Гванук напряг свои знания местной географии. Герцогство Бар — это где-то на востоке Франции. Анжу же, скорее, на западе, возле самой Бретани.

«Хотя… У них тут у всех так странно расположены владения».

— Герцог Рене хотел вступить во владение Лотарингией, но одни изменники спелись с другими изменниками и нанесли ему поражение. И кажется, взяли в плен.

Гванук машинально кивал, усваивая малопонятные слова, но вдруг дернулся:

— Разве Лотарингия — это не земля Империи?

Было в Европе странное государство, именовавшееся Империей, где, по словам генерала, шла вечная внутренняя грызня между князьями (хотя, где она не велась?). И она — Империя — в сваре между Францией и Англией не участвовала. Неужели этот герцог втравит в войну еще одно государство?
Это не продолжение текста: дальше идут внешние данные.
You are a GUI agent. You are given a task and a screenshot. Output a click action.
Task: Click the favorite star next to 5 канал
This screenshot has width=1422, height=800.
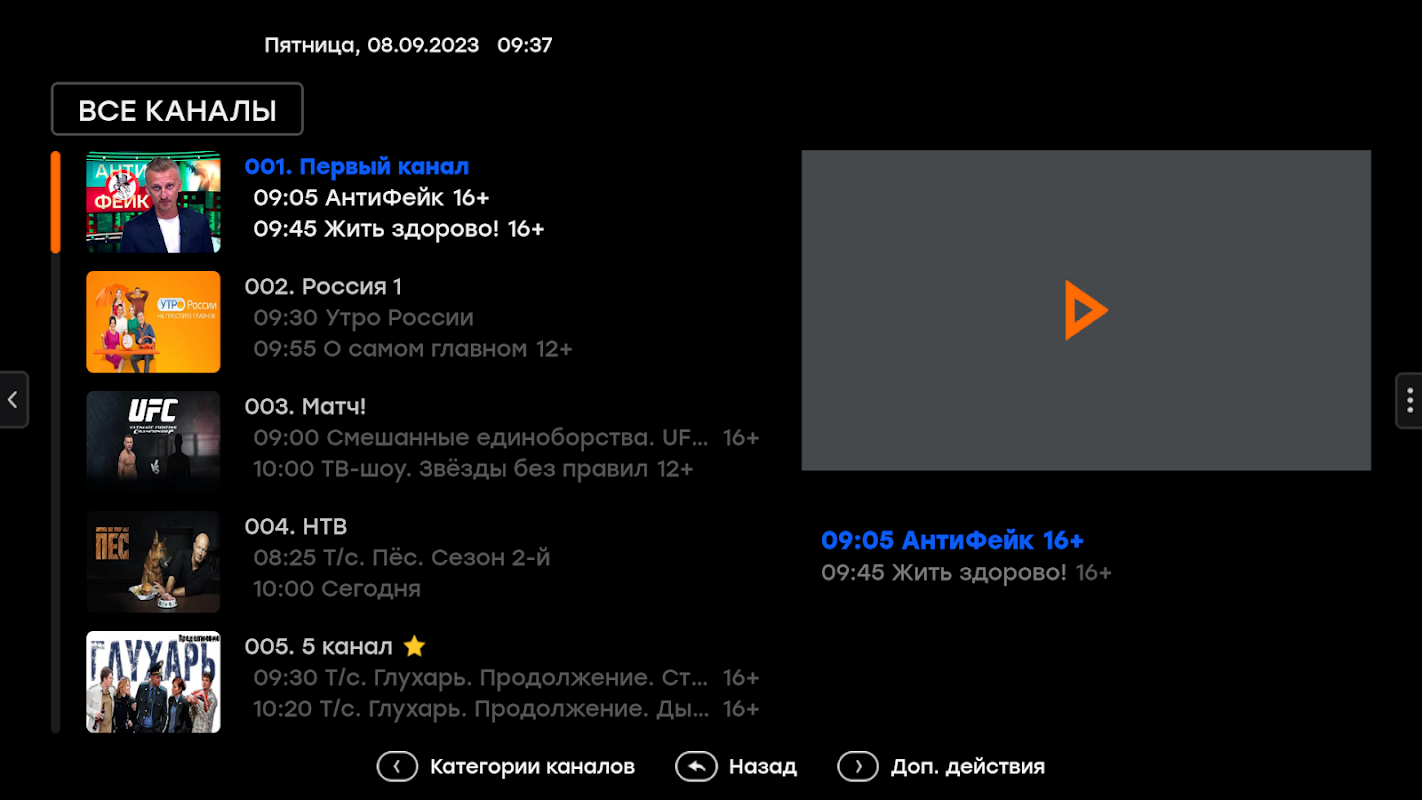(x=414, y=646)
— Чего вы испугались, О? — хмыкнул Жан-Бастард. — Рене получил новое герцогство по праву наследования через жену. Он в своем праве. Многие владеют ленами в разных монархиях. У бургундского герцога большая часть владений находится именно в Империи. У старшего брата Рене есть владения Неаполитанского королевства.

— Может, тогда объясните мне сицтуацию с самого начала?

И они объяснили. Жан де Мортен пояснил, что Анжуйский дом — это еще одна ветвь королевской семьи Валуа. Как бургундская, орлеанская или алансонская.

«И все они получили немалые владения от отцов-королей, — вздохнул Гванук. — Если призадуматься, то до войны с англичанами французские короли владели большей частью своей страны. А потом пораздавали — и каждый сынок-внучок начал под себя грести. При прошлом короле эти двоюродные-троюродные братья настоящую бойню между собой устроили. Англичан в страну снова впустили. Нда…».

Выяснилось, что несчастный Рене не только дальний родич короля, но и его шурин: Карл VII женат на сестре герцога Марии. Брак этот устроила мать — герцогиня Иоланда.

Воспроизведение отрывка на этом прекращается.